New Missile Shield Inverts Old Cold War Thinking

The new plan that President Barack Obama laid out for a missile shield against Iran on Thursday turns Ronald Reagan’s vision of a Stars Wars system on its head: Rather than focusing first on protecting the continental United States, it shifts the immediate effort to defending Europe and the Middle East.

It is a long way from the impermeable shield that Reagan described in glowing terms in 1983, an announcement that turned into a diplomatic triumph even while it was a technological flop. Ever since, missile defense has always been more about international politics than about new military technology.

In the last years of the Cold War, it helped nudge the Soviets toward agreements that sharply reduced nuclear arsenals, a process that Obama hopes to revive at the end of the year. In the George W. Bush years, it was about expanding NATO and, under the cover of building anti-missile bases to protect against North Korean attack, a subtle warning to China that its power in the Pacific would not go unchecked.

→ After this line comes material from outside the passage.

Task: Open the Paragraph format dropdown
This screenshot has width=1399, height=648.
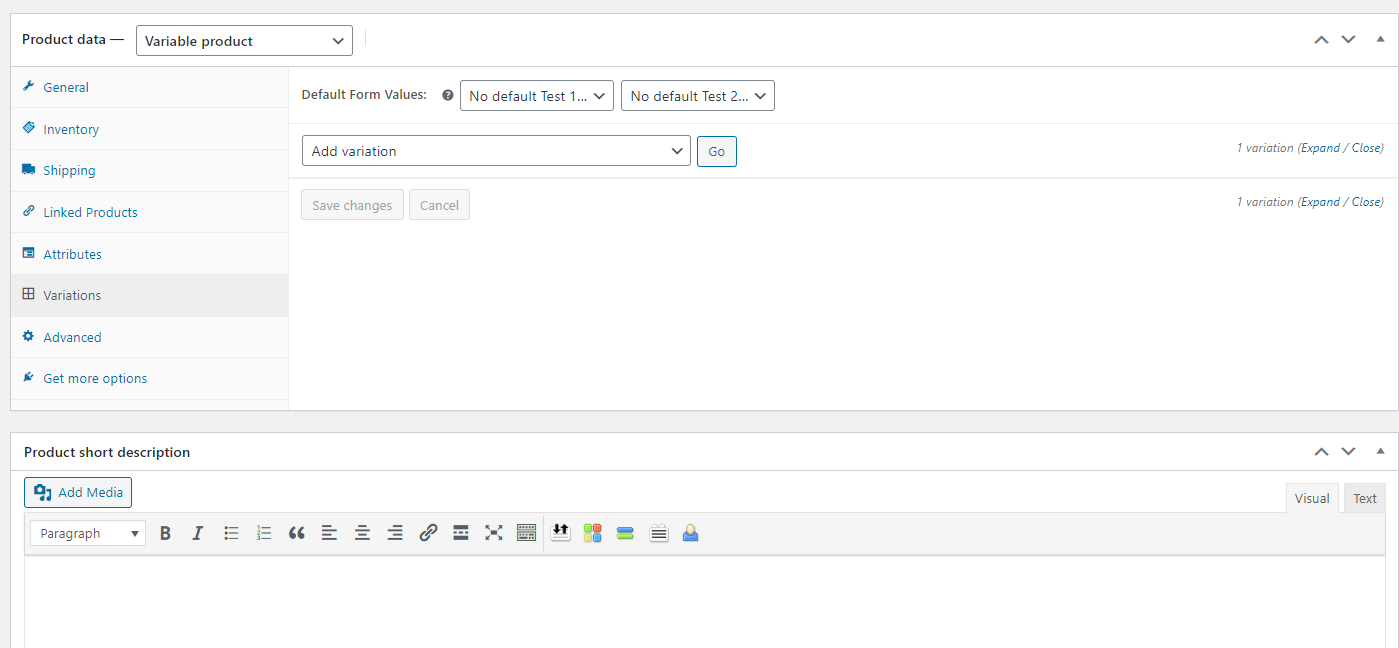Action: pyautogui.click(x=88, y=534)
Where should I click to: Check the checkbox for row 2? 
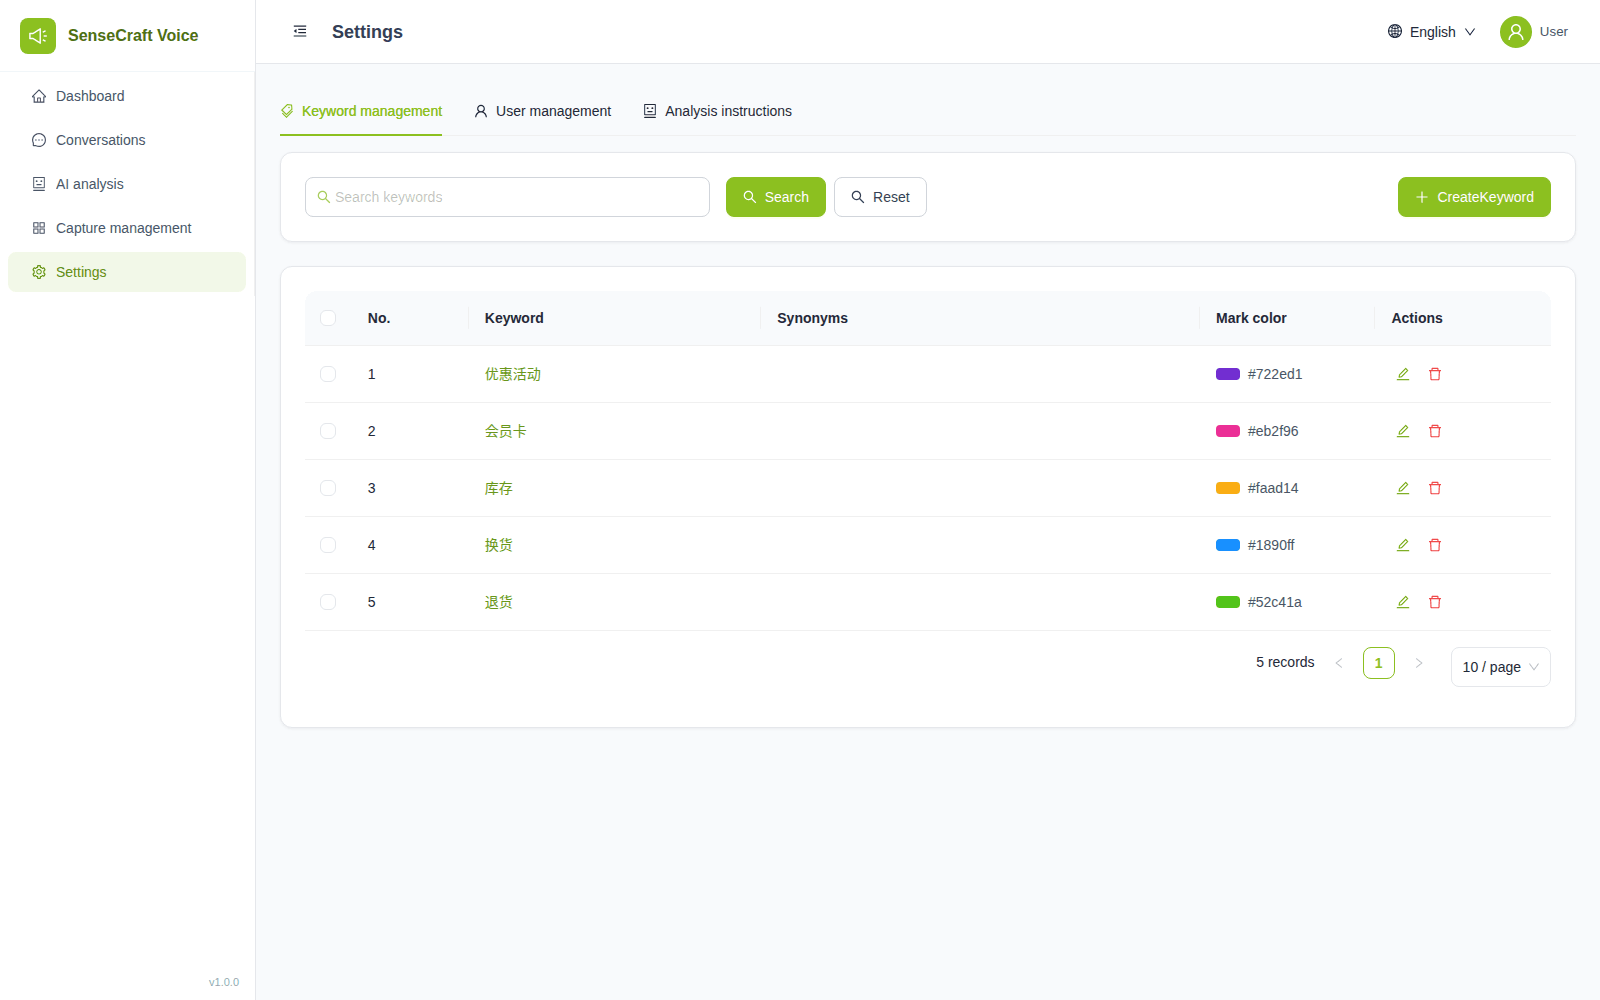[x=328, y=431]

In the age of Obama, the vision has descended from the stars to sea level. A president who was still in college during Reagan’s famous missile defense speech has turned a scaled-back version of the technology, which would first be based on ships, to a new mission: Convincing Israel and the Arab world that Washington is moving quickly to counter Iran’s influence, even as it opens direct negotiations with Tehran for the first time in 30 years.

For Obama, it is a step fraught with some risk. Within hours of his announcement, charges were flying that in his first major confrontation with the Russians, he had backed down, giving in to Moscow’s opposition to the Bush plan to place missile defenses in Poland and the Czech Republic.

“The politics of this was driving him in the other direction, against appearing to back down,” said William Perry, who served as defense secretary in the Clinton administration. “But he went with where the technology is today – and where the threat is today.”

During last year’s presidential campaign, missile defense was tricky territory for Obama. His liberal base was allergic to the very words. Obama, eager to show that he was neither a neophyte nor soft on defense, talked about embracing those technologies that were “proven and cost-effective.”

Nine months into his presidency, Obama has begun to describe what that means. He is not abandoning the two anti-missile bases built on U.S. soil in the Bush years, one in Alaska and one in California. But his aides – led by the one veteran of the Cold War in his Cabinet, Defense Secretary Robert M. Gates – argued Thursday that Iran and North Korea were taking far longer to develop intercontinental missiles than many feared a decade ago.

The urgency, they argued, lies in addressing a more imminent threat: Iran’s short- and medium-range missiles.

First among those weapons is the Shahab III, the missile that can reach Israel and parts of Europe. It is also the missile that U.S., Israeli and European intelligence services have charged that Iran hopes to fit with a nuclear warhead. Iran denies that but has refused to answer questions from international inspectors about documents that appear to link the missile program to its nuclear efforts.